La legislazione volta a semplificare i processi, come il Simplex e il meccanismo del differimento tacito, spesso finisce per produrre l'effetto contrario. La "comunicazione preventiva", strumento che dovrebbe accelerare le procedure, espone coordinatori e architetti a responsabilità penali e civili in caso di errore. L'interpretazione disomogenea delle leggi da parte dei comuni aggrava ulteriormente il quadro, creando un paese frammentato dove la pianificazione dipende più dalla lettura locale che dalla legislazione.
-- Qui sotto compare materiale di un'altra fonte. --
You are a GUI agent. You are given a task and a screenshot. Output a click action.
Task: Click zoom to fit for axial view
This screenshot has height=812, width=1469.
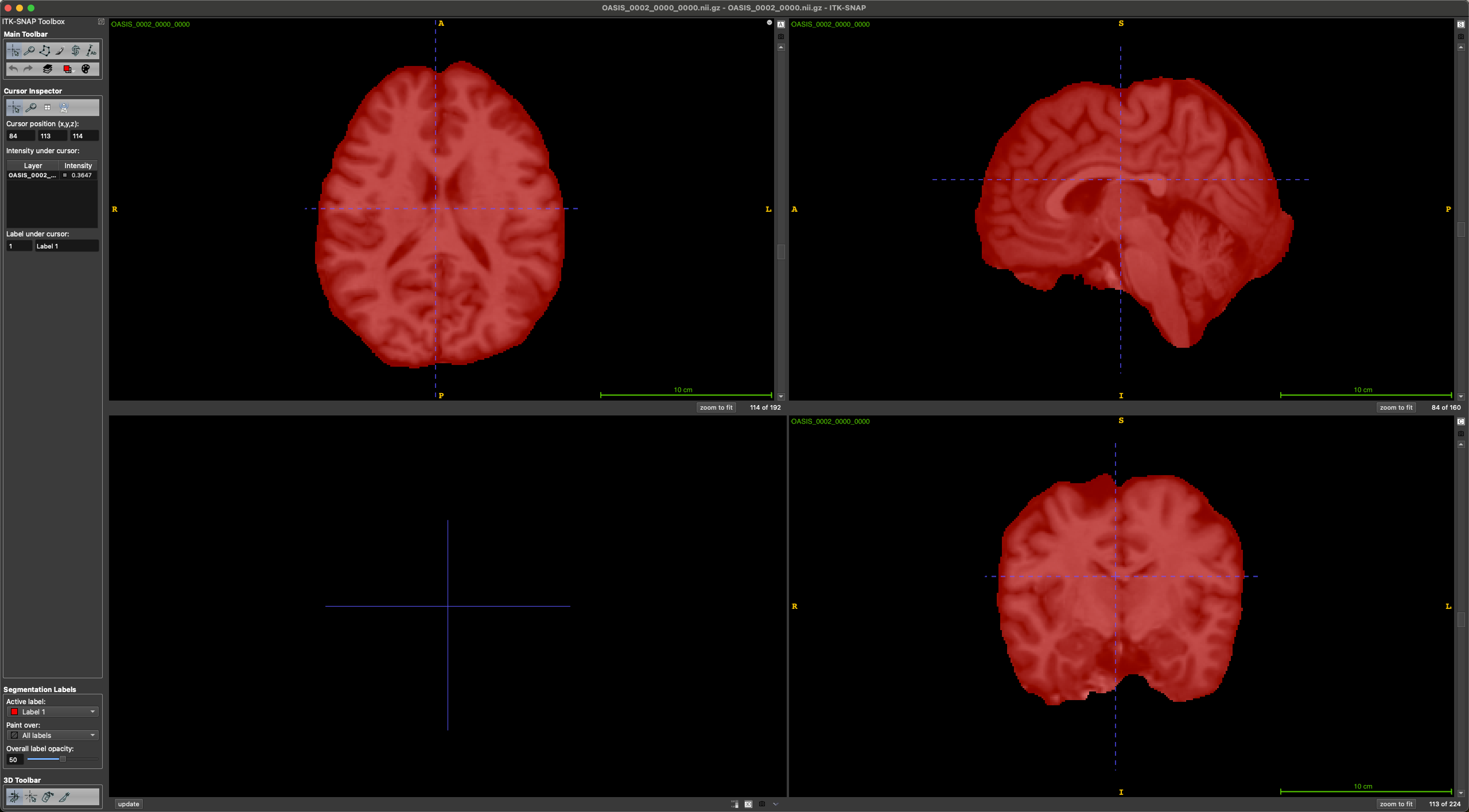716,407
Il settore delle costruzioni, che rappresenta circa il 7,5% del PIL mondiale, affronta anche un deficit strutturale di manodopera qualificata dal 2016/2017, con una domanda superiore alla capacità di risposta, costi di costruzione significativamente aumentati e carenza abitativa aggravata. I ritardi nell'esame dei progetti non sono solo un problema tecnico, ma una questione economica di primaria importanza.
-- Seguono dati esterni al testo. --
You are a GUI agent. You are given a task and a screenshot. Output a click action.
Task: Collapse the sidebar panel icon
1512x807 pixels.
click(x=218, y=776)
Come soluzioni, l'articolo indica la decentralizzazione, il telelavoro e la delocalizzazione verso l'interno del paese con incentivi fiscali e infrastrutturali, la revisione della legge sul suolo per facilitare la conversione di spazi rurali in urbani, e l'investimento pubblico in edilizia abitativa accessibile. Sousa Rodolfo sostiene che architetti e urbanisti devono essere integrati nella definizione strategica delle politiche pubbliche per la casa e la pianificazione territoriale, fungendo da mediatori tra legislazione, territorio e società.